Instruction >> List every line of the material below that contains the word "beside", copying each line in full.

── Task material

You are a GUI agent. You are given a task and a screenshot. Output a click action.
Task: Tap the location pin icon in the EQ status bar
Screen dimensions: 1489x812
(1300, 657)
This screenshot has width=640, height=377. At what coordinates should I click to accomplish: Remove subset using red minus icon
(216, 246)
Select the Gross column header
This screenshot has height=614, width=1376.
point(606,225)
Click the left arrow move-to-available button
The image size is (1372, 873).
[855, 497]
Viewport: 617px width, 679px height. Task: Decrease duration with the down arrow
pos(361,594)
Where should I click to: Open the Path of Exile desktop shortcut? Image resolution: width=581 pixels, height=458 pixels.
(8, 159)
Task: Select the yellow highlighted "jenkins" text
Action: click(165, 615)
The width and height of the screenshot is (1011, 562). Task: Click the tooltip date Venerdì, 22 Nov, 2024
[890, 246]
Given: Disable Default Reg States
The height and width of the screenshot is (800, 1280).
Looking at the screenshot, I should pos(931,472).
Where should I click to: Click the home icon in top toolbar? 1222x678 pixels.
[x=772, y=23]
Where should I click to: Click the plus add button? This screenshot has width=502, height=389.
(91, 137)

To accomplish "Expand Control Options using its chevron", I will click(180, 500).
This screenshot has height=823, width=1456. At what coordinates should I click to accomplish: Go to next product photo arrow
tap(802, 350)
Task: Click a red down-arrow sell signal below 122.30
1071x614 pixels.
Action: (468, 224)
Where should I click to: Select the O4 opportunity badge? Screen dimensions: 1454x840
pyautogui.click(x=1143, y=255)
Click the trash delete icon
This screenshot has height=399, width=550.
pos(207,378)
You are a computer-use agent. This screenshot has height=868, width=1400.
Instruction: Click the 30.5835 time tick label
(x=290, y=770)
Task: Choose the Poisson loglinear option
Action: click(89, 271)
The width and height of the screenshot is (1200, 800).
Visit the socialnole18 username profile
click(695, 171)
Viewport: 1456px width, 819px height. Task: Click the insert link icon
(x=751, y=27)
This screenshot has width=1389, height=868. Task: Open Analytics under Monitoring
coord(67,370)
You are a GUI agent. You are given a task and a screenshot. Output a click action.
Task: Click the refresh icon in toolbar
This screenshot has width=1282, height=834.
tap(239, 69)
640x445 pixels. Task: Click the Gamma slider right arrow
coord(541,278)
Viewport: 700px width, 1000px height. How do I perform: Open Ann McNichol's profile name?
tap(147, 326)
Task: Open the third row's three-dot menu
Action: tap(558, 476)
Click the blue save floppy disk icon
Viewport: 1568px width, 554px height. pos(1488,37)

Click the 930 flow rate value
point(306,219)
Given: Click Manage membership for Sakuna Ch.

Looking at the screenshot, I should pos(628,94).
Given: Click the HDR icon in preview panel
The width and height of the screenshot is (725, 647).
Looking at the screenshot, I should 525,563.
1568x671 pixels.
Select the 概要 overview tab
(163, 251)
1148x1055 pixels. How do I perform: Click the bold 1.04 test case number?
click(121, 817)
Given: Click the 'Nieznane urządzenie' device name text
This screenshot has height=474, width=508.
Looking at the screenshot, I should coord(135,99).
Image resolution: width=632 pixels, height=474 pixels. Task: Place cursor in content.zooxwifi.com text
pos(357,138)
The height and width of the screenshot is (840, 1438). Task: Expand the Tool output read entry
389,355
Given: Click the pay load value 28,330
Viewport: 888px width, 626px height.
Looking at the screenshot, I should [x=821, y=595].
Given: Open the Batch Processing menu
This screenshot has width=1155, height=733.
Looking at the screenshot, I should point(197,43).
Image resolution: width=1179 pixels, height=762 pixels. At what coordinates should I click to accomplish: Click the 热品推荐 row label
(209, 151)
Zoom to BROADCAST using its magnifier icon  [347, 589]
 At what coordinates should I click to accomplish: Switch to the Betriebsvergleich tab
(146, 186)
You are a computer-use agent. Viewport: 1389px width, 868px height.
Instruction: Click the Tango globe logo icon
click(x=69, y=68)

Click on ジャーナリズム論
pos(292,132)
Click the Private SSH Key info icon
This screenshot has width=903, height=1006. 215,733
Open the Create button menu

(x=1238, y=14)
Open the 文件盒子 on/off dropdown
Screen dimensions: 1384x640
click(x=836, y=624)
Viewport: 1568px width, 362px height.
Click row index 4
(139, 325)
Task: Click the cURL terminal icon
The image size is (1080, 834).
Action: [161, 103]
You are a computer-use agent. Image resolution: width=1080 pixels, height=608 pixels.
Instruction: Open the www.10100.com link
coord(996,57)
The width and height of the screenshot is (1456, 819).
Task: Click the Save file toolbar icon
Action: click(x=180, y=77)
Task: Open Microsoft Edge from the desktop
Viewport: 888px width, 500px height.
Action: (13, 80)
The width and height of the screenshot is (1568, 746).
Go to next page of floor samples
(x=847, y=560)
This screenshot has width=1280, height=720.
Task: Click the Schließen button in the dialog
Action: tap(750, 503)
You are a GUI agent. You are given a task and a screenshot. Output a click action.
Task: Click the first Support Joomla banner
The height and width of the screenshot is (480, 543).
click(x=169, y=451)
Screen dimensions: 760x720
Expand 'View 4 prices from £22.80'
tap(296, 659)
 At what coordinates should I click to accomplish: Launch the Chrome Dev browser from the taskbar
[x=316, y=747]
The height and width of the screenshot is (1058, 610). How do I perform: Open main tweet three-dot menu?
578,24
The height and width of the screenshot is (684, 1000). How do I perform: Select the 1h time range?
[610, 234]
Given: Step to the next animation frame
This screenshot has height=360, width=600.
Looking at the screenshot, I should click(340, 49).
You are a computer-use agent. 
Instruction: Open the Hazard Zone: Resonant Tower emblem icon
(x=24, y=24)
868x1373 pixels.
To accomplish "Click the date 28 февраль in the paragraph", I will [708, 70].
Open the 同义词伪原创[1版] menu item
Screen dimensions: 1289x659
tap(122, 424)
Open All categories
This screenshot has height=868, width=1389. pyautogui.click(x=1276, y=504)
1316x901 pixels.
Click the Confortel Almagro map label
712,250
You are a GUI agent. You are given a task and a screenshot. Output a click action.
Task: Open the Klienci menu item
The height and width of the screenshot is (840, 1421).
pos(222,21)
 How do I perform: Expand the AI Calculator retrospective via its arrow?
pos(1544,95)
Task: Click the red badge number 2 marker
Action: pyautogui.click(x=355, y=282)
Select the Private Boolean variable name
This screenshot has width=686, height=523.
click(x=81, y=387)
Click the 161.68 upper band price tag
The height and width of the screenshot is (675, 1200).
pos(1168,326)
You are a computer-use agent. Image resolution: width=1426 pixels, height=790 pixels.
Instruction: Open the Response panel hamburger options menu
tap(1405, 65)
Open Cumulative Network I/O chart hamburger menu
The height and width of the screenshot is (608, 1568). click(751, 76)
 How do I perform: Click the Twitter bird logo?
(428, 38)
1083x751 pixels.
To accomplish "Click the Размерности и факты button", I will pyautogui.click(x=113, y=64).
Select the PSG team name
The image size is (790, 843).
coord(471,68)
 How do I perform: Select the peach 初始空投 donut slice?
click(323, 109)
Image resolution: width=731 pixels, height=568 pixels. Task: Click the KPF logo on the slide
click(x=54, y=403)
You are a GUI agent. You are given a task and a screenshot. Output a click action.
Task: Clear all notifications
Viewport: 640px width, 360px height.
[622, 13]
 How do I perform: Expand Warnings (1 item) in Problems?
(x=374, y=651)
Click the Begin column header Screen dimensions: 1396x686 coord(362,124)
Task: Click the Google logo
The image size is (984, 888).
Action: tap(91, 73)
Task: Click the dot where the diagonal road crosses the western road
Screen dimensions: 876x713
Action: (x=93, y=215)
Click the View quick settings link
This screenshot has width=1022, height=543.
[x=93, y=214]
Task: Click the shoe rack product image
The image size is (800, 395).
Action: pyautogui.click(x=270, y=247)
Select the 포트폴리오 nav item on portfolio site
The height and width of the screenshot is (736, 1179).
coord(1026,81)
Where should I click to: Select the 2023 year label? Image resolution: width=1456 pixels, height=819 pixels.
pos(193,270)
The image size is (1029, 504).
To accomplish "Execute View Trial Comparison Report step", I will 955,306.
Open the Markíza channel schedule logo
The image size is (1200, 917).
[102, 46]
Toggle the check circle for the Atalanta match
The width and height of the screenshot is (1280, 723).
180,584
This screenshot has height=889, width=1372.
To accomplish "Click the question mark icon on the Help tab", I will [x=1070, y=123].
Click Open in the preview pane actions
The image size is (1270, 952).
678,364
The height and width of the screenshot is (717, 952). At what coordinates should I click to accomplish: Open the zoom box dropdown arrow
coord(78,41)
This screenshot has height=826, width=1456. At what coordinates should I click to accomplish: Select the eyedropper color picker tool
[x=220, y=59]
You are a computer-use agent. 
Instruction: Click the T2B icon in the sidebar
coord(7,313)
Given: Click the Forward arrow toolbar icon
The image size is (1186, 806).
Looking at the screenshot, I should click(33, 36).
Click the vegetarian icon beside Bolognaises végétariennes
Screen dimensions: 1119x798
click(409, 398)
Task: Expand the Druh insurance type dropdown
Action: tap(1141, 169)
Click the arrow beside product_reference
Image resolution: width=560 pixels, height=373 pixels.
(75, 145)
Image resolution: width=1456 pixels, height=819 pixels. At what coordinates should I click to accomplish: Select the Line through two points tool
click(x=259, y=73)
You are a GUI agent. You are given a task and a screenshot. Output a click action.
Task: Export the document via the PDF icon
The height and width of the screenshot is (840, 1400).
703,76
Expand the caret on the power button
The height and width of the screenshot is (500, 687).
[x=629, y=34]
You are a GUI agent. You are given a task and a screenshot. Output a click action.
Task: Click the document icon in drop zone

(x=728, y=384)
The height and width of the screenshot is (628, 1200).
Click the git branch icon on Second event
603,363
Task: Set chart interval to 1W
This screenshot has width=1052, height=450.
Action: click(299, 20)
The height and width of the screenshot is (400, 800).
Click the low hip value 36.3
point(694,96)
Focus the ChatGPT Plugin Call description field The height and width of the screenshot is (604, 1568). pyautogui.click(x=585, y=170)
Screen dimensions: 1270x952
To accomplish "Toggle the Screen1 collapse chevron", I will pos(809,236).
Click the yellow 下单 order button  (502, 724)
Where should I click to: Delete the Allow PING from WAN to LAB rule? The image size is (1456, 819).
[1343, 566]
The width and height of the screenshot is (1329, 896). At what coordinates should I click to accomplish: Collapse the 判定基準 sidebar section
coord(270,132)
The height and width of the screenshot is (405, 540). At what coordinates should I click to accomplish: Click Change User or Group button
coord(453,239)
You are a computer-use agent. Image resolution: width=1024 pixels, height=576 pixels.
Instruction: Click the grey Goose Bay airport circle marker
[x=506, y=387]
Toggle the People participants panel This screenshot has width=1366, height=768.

────

Answer to this problem >>
Click the vegetarian icon beside Bolognaises végétariennes
Click the arrow beside product_reference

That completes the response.